**DATA PROVIDED**
☆ ☆ ☆ ☆ ☆

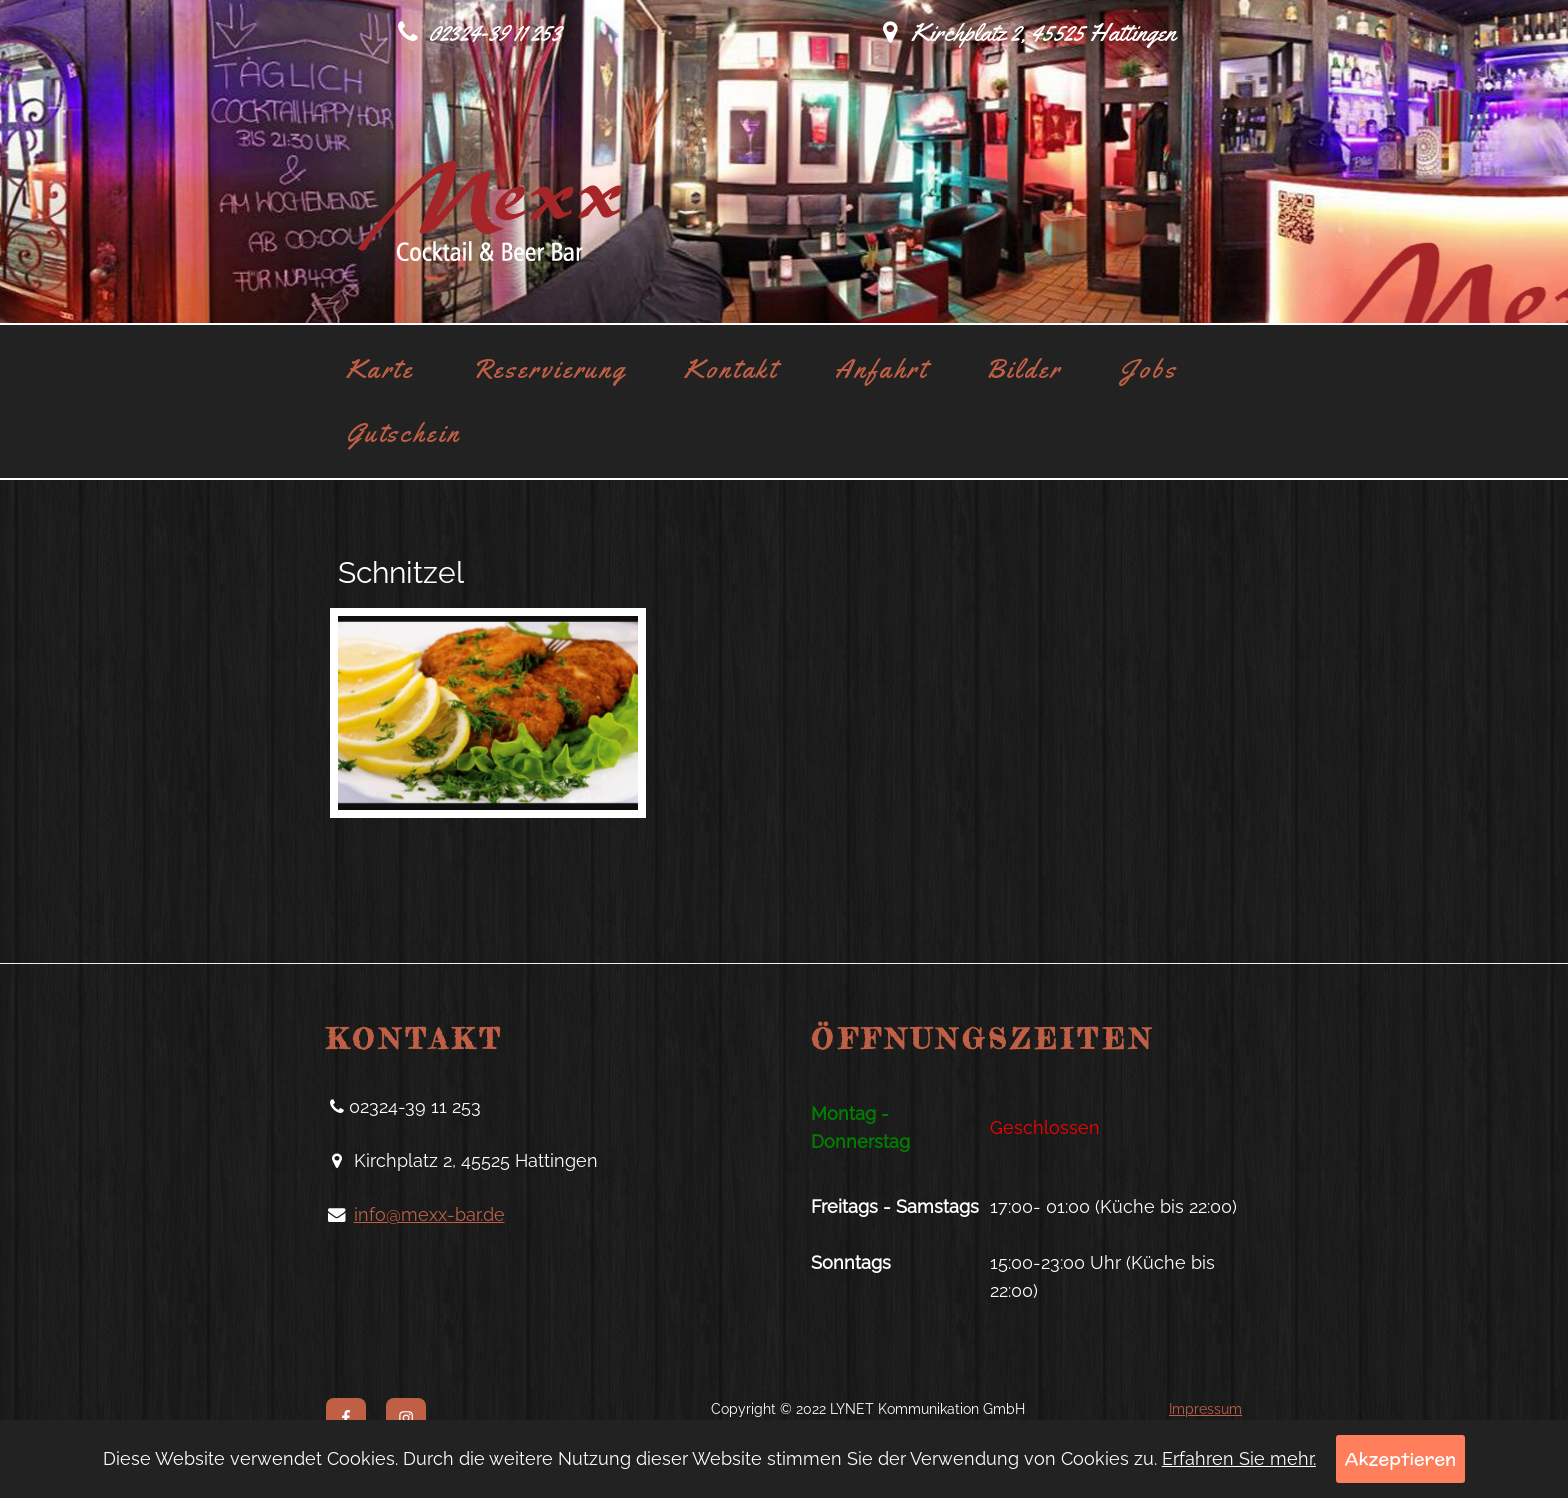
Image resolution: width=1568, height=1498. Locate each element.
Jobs (1148, 369)
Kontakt (730, 369)
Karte (380, 369)
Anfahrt (881, 369)
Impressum (1205, 1409)
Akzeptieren (1400, 1458)
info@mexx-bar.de (429, 1215)
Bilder (1024, 369)
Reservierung (549, 369)
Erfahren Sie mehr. (1239, 1458)
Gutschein (403, 433)
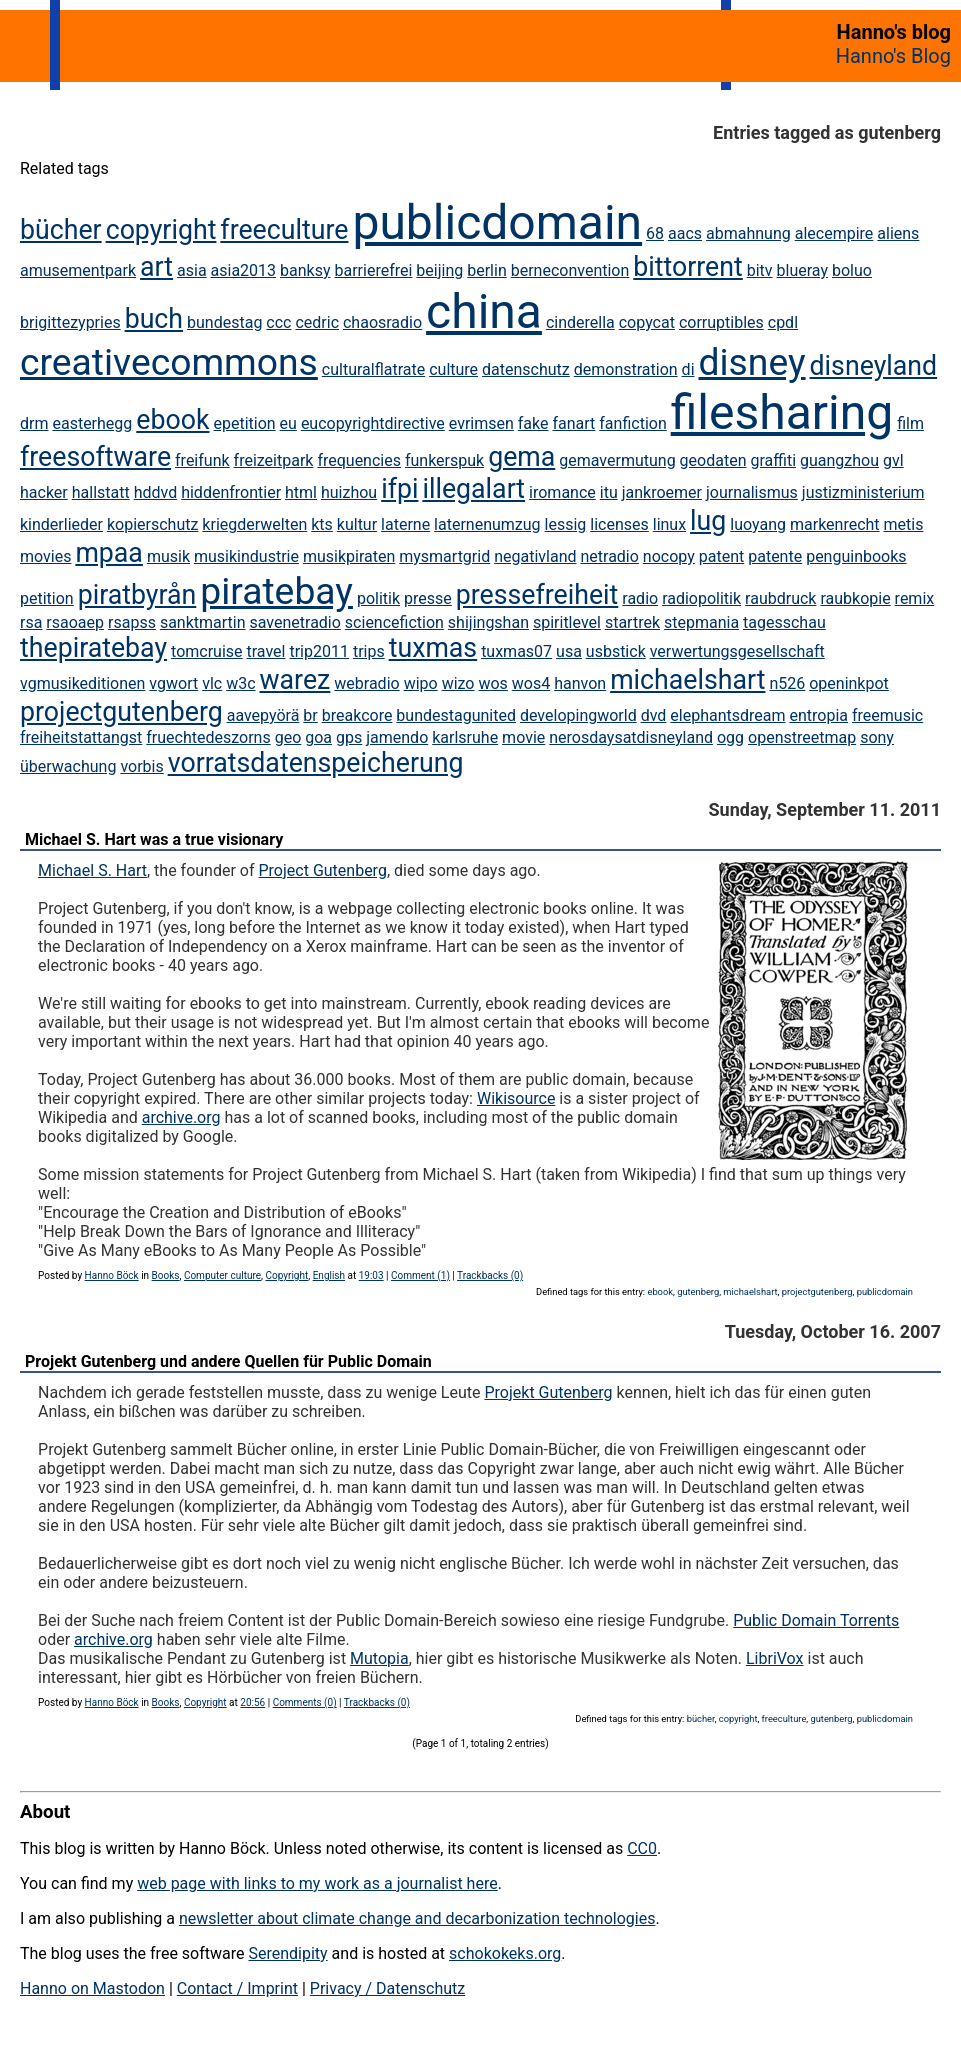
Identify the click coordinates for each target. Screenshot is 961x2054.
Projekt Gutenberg (548, 1392)
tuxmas (433, 648)
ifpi (399, 489)
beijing (439, 270)
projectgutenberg (121, 712)
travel (266, 651)
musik (168, 556)
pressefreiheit (537, 595)
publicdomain (497, 222)
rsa (31, 622)
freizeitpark (274, 460)
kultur (357, 524)
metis (904, 524)
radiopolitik (701, 598)
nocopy (669, 556)
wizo (458, 683)
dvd (654, 715)
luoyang (758, 524)
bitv (760, 270)
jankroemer (662, 492)
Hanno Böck (112, 1275)
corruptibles (721, 322)
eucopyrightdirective (373, 423)
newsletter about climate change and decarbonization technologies (417, 1918)
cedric (317, 322)
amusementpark (78, 270)
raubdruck (780, 598)
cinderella (580, 322)
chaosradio (382, 322)
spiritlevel (567, 622)
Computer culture (222, 1275)
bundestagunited (456, 715)
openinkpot (849, 683)
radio (640, 598)
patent (721, 556)
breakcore (357, 715)
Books (166, 1275)
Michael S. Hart (92, 870)
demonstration (626, 369)
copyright (161, 230)
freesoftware (95, 457)
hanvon (580, 683)
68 (655, 233)
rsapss (132, 622)
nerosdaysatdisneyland (631, 737)
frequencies (359, 460)
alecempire (834, 233)
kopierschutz (152, 524)
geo (288, 737)
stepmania (701, 622)
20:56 (252, 1702)
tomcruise (206, 651)
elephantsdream (727, 715)
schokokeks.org (505, 1953)
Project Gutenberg (323, 870)
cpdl (783, 322)
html (301, 492)
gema (521, 457)
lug (708, 521)
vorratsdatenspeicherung (316, 763)
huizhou (349, 492)
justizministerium (863, 492)
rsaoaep (75, 622)
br (310, 715)
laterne (405, 524)
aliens (898, 233)
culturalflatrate (373, 369)
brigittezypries (70, 322)
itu (609, 492)
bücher (61, 230)
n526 (787, 683)
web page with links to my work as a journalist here (317, 1883)
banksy (305, 270)
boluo (852, 270)
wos (492, 683)
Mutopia (379, 1658)
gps (349, 737)
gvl (893, 460)
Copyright (286, 1275)
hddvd (156, 492)
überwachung (68, 766)
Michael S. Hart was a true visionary (154, 839)
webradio (366, 683)
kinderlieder (61, 524)
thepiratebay (93, 648)
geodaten (713, 460)
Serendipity (287, 1953)
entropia (819, 715)
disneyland (874, 366)
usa (569, 651)
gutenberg (698, 1291)
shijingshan (488, 622)
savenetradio (295, 622)
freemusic (887, 715)
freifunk (202, 460)
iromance (562, 492)
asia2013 (244, 270)
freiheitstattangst (81, 737)
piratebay (276, 591)
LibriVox (775, 1658)
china (484, 311)
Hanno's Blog (893, 56)
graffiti (773, 460)
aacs (685, 233)
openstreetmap (802, 737)
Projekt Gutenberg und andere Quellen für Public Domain (228, 1361)
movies (45, 556)
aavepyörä (263, 715)
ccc (278, 322)
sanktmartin (203, 622)
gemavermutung (617, 460)
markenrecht (835, 524)
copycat (647, 322)
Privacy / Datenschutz (387, 1988)
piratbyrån (137, 595)
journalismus (752, 492)
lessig (566, 524)
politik (378, 598)
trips (369, 651)
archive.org (181, 1117)
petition (47, 598)
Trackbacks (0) (490, 1275)
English (329, 1275)
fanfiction (632, 423)
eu (288, 423)
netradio (609, 556)
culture (453, 369)
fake (533, 423)
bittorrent (687, 267)
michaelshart (687, 680)
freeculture (284, 230)
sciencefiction (394, 622)
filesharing (782, 412)
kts (322, 524)
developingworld (578, 715)
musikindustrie (246, 556)
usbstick (616, 651)
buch (154, 319)
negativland (535, 556)
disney (752, 362)
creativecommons (169, 362)
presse (428, 598)
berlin (487, 270)
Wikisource (516, 1098)
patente (775, 556)
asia (192, 270)
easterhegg (92, 423)
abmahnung (748, 233)
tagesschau (784, 622)
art (156, 267)
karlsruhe (465, 737)
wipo (421, 683)
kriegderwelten (254, 524)
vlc (212, 683)
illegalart (473, 489)
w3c (240, 683)
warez (295, 680)
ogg (730, 737)
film (910, 423)
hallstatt (101, 492)
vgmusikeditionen (82, 683)
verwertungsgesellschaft (737, 651)
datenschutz (526, 369)
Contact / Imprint (237, 1988)
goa (318, 737)
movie (523, 737)
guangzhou (839, 460)
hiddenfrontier (231, 492)
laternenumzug (487, 524)
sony (877, 737)
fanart (573, 423)
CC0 (642, 1848)
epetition (244, 423)
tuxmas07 (516, 651)
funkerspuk (444, 460)
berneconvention (570, 270)
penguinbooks (856, 556)
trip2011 (319, 651)
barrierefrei (374, 270)
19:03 (371, 1275)
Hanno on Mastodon (92, 1988)
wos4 (531, 683)
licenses (619, 524)
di (688, 369)
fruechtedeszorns (208, 737)
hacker (44, 492)
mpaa (109, 553)
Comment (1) (420, 1275)
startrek (632, 622)
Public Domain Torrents (816, 1620)
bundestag (224, 322)
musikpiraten (349, 556)
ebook (172, 420)
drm (34, 423)
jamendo (397, 737)
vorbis (141, 766)
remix (915, 598)
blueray (802, 270)
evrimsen (481, 423)
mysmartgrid (444, 556)
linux (669, 524)
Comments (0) (305, 1702)
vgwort (173, 683)
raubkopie (855, 598)
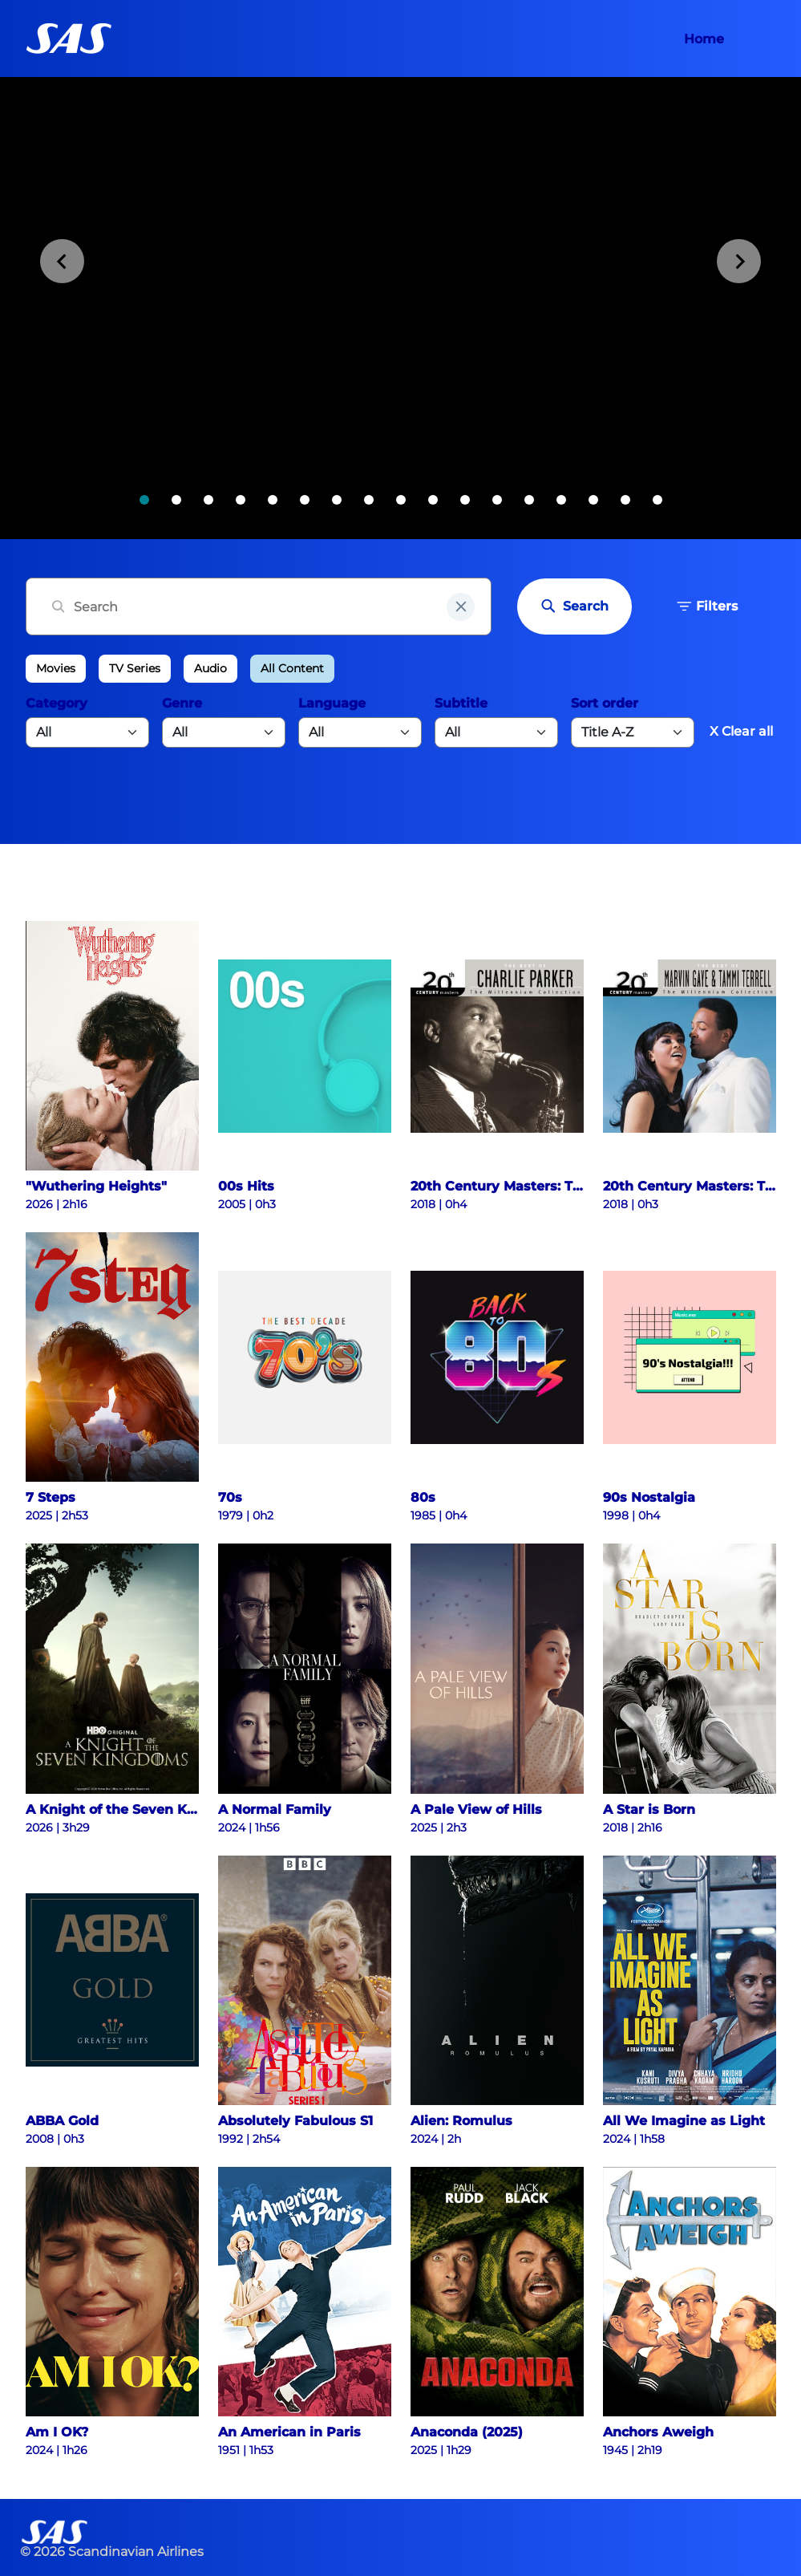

☆ ☆ ☆ ☆ ☆

**AIM**
Return all of the material above line for line, unchanged, but leave out the pictures.

**EXPECTED ANSWER**
Image resolution: width=1568, height=1498. Locate each element.
Jobs (1148, 369)
Kontakt (730, 369)
Karte (380, 369)
Anfahrt (881, 369)
Impressum (1205, 1409)
Akzeptieren (1400, 1458)
info@mexx-bar.de (429, 1215)
Bilder (1024, 369)
Reservierung (549, 369)
Erfahren Sie mehr. (1239, 1458)
Gutschein (403, 433)
Identify the click coordinates for each target. Screenshot is 961x2054.
Projekt Gutenberg (548, 1392)
tuxmas (433, 648)
ifpi (399, 489)
beijing (439, 270)
projectgutenberg (121, 712)
travel (266, 651)
musik (168, 556)
pressefreiheit (537, 595)
publicdomain (497, 222)
rsa (31, 622)
freizeitpark (274, 460)
kultur (357, 524)
metis (904, 524)
radiopolitik (701, 598)
nocopy (669, 556)
wizo (458, 683)
dvd (654, 715)
luoyang (758, 524)
bitv (760, 270)
jankroemer (662, 492)
Hanno Böck (112, 1275)
corruptibles (721, 322)
eucopyrightdirective (373, 423)
newsletter about climate change and decarbonization technologies (417, 1918)
cedric (317, 322)
amusementpark (78, 270)
raubdruck (780, 598)
cinderella (580, 322)
chaosradio (382, 322)
spiritlevel (567, 622)
Computer culture (222, 1275)
bundestagunited (456, 715)
openinkpot (849, 683)
radio (640, 598)
patent (721, 556)
breakcore (357, 715)
Books (166, 1275)
Michael S. Hart (92, 870)
demonstration (626, 369)
copyright (161, 230)
freesoftware (95, 457)
hanvon (580, 683)
68 (655, 233)
rsapss (132, 622)
nerosdaysatdisneyland (631, 737)
frequencies (359, 460)
alecempire (834, 233)
kopierschutz (152, 524)
geo (288, 737)
stepmania (701, 622)
20:56 (252, 1702)
tomcruise (206, 651)
elephantsdream (727, 715)
schokokeks.org (505, 1953)
Project Gutenberg (323, 870)
cpdl (783, 322)
html (301, 492)
gema (521, 457)
lug (708, 521)
vorratsdatenspeicherung (316, 763)
huizhou (349, 492)
justizministerium (863, 492)
rsaoaep (75, 622)
br (310, 715)
laterne (405, 524)
aliens (898, 233)
culturalflatrate (373, 369)
brigittezypries (70, 322)
itu (609, 492)
bücher (61, 230)
n526 (787, 683)
web page with links to my work as a journalist here (317, 1883)
banksy (305, 270)
boluo (852, 270)
wos (492, 683)
Mutopia (379, 1658)
gps (349, 737)
gvl (893, 460)
Copyright (286, 1275)
hddvd (156, 492)
überwachung (68, 766)
Michael S. Hart was a true visionary (154, 839)
webradio (366, 683)
kinderlieder (61, 524)
thepiratebay (93, 648)
geodaten (713, 460)
Serendipity (287, 1953)
entropia (819, 715)
disneyland (874, 366)
usa (569, 651)
gutenberg (698, 1291)
shijingshan (488, 622)
savenetradio (295, 622)
freemusic (887, 715)
freifunk (202, 460)
iromance (562, 492)
asia2013 (244, 270)
freiheitstattangst (81, 737)
piratebay (276, 591)
LibriVox (775, 1658)
china (484, 311)
Hanno's Blog (893, 56)
graffiti (773, 460)
aacs (685, 233)
openstreetmap (802, 737)
Projekt Gutenberg und andere Quellen für Public Domain (228, 1361)
movies (45, 556)
aavepyörä (263, 715)
ccc (278, 322)
sanktmartin (203, 622)
gemavermutung (617, 460)
markenrecht (835, 524)
copycat (647, 322)
Privacy / Datenschutz (387, 1988)
piratbyrån (137, 595)
journalismus (752, 492)
lessig (566, 524)
politik (378, 598)
trips (369, 651)
archive.org (181, 1117)
petition (47, 598)
Trackbacks (0) (490, 1275)
English (329, 1275)
fanfiction (632, 423)
eu (288, 423)
netradio (609, 556)
culture (453, 369)
fake (533, 423)
bittorrent (687, 267)
michaelshart (687, 680)
freeculture (284, 230)
sciencefiction (394, 622)
filesharing (782, 412)
kts (322, 524)
developingworld (578, 715)
musikindustrie (246, 556)
usbstick (616, 651)
buch (154, 319)
negativland (535, 556)
disney (752, 362)
creativecommons (169, 362)
presse (428, 598)
berlin (487, 270)
Wikisource (516, 1098)
patente (775, 556)
asia (192, 270)
easterhegg (92, 423)
abmahnung (748, 233)
tagesschau (784, 622)
art (156, 267)
karlsruhe (465, 737)
wipo (421, 683)
kriegderwelten (254, 524)
vlc (212, 683)
illegalart (473, 489)
w3c (240, 683)
warez (295, 680)
ogg (730, 737)
film (910, 423)
hallstatt (101, 492)
vgmusikeditionen (82, 683)
verwertungsgesellschaft (737, 651)
datenschutz (526, 369)
Contact / Imprint (237, 1988)
goa (318, 737)
movie (523, 737)
guangzhou (839, 460)
hiddenfrontier (231, 492)
laternenumzug (487, 524)
sony (877, 737)
fanart (573, 423)
CC0 (642, 1848)
epetition (244, 423)
tuxmas07 (516, 651)
funkerspuk (444, 460)
berneconvention (570, 270)
penguinbooks (856, 556)
trip2011 (319, 651)
barrierefrei (374, 270)
19:03 (371, 1275)
Hanno on Mastodon (92, 1988)
wos4 (531, 683)
licenses (619, 524)
di (688, 369)
fruechtedeszorns (208, 737)
hacker (44, 492)
mpaa (109, 553)
Comment (1) (420, 1275)
startrek (632, 622)
Public Domain Torrents (816, 1620)
bundestag (224, 322)
musikpiraten (349, 556)
ebook (172, 420)
drm (34, 423)
jamendo (397, 737)
vorbis (141, 766)
remix (915, 598)
blueray (802, 270)
evrimsen (481, 423)
mysmartgrid (444, 556)
linux (669, 524)
Comments (0) (305, 1702)
vgwort (173, 683)
raubkopie (855, 598)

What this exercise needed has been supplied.